On 11/12/21 10:17 PM, olcott wrote:
> On 11/12/2021 8:11 PM, Richard Damon wrote:
>> On 11/12/21 8:42 PM, olcott wrote:
>>> On 11/12/2021 7:13 PM, Richard Damon wrote:
>>>> On 11/12/21 7:52 PM, olcott wrote:
>>>>> On 11/12/2021 6:39 PM, Richard Damon wrote:
>>>>>>
>>>>>> On 11/12/21 6:43 PM, olcott wrote:
>>>>>>> On 11/12/2021 5:13 PM, Richard Damon wrote:
>>>>>>>> On 11/12/21 5:53 PM, olcott wrote:
>>>>>>>>> On 11/12/2021 4:36 PM, Richard Damon wrote:
>>>>>>>>>> On 11/12/21 5:24 PM, olcott wrote:
>>>>>>>>>>> On 11/12/2021 4:13 PM, Richard Damon wrote:
>>>>>>>>>>>> On 11/12/21 5:07 PM, olcott wrote:
>>>>>>>>>>>>> On 11/12/2021 4:00 PM, Richard Damon wrote:
>>>>>>>>>>>>>> On 11/12/21 3:11 PM, olcott wrote:
>>>>>>>>>>>>>>> #include <stdint.h>
>>>>>>>>>>>>>>> typedef void (*ptr)();
>>>>>>>>>>>>>>>
>>>>>>>>>>>>>>> int H(ptr x, ptr y)
>>>>>>>>>>>>>>> {
>>>>>>>>>>>>>>>    x(y);
>>>>>>>>>>>>>>>    return 1;
>>>>>>>>>>>>>>> }
>>>>>>>>>>>>>>>
>>>>>>>>>>>>>>> // Minimal essence of Linz(1990) Ĥ
>>>>>>>>>>>>>>> // and Strachey(1965) P (see below)

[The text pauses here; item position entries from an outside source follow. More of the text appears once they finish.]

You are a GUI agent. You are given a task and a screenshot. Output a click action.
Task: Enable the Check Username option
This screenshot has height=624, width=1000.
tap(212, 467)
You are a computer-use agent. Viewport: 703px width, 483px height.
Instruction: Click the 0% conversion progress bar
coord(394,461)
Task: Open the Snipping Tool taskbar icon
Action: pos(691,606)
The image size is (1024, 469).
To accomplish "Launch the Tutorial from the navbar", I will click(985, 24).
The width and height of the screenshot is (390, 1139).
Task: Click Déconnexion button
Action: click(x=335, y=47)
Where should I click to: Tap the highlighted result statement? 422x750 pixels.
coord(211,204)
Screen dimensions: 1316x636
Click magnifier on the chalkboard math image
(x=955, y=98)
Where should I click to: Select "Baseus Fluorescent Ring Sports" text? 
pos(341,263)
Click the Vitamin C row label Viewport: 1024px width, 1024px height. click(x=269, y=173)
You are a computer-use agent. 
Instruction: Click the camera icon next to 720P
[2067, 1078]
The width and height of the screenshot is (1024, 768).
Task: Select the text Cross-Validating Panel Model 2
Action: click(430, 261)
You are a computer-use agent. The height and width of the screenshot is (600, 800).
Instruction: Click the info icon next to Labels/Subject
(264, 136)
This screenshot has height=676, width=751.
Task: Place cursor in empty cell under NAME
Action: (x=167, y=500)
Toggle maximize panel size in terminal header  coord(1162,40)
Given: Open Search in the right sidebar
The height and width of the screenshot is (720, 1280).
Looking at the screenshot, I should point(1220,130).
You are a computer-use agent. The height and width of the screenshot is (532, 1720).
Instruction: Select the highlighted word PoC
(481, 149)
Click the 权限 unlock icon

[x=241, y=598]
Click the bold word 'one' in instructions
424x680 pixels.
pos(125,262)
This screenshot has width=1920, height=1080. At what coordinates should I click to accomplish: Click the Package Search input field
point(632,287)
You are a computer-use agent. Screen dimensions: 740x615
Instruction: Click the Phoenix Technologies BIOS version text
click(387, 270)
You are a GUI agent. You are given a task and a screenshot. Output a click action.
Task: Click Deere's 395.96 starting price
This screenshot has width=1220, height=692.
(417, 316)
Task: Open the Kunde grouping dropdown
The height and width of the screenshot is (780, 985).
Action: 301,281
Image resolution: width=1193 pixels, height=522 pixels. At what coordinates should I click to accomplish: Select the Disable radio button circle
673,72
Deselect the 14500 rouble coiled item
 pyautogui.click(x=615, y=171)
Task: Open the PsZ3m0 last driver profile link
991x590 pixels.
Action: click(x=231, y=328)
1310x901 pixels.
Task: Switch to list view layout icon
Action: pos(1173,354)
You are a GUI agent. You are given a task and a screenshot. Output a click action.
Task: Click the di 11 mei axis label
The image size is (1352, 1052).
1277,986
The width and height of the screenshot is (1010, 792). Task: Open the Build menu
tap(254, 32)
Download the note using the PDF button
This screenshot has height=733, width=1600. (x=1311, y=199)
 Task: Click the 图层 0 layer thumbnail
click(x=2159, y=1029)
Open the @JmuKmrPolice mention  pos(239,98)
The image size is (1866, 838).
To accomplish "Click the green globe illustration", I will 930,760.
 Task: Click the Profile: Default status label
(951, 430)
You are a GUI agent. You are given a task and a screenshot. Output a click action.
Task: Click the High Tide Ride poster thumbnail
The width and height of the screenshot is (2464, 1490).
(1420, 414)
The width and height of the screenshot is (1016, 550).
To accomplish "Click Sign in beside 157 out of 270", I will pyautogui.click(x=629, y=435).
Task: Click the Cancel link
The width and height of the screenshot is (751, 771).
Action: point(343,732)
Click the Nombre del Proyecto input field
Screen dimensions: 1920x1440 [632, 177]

>>>>>>>>>>>>>>> void P(ptr x)
>>>>>>>>>>>>>>> {
>>>>>>>>>>>>>>>    H(x, x);
>>>>>>>>>>>>>>> }
>>>>>>>>>>>>>>>
>>>>>>>>>>>>>>> int main(void)
>>>>>>>>>>>>>>> {
>>>>>>>>>>>>>>>    H(P, P);
>>>>>>>>>>>>>>> }
>>>>>>>>>>>>>>>
>>>>>>>>>>>>>>> It is obvious that the direct execution of the above code
>>>>>>>>>>>>>>> never halts because it is infinitely recursive. It is
>>>>>>>>>>>>>>> equally obvious that when H performs a correct pure
>>>>>>>>>>>>>>> simulation of its input (instead of directly executing
>>>>>>>>>>>>>>> it) that its input never halts.
>>>>>>>>>>>>>>>
>>>>>>>>>>>>>>> _P()
>>>>>>>>>>>>>>> [00001a5e](01)  55              push ebp
>>>>>>>>>>>>>>> [00001a5f](02)  8bec            mov ebp,esp
>>>>>>>>>>>>>>> [00001a61](03)  8b4508          mov eax,[ebp+08]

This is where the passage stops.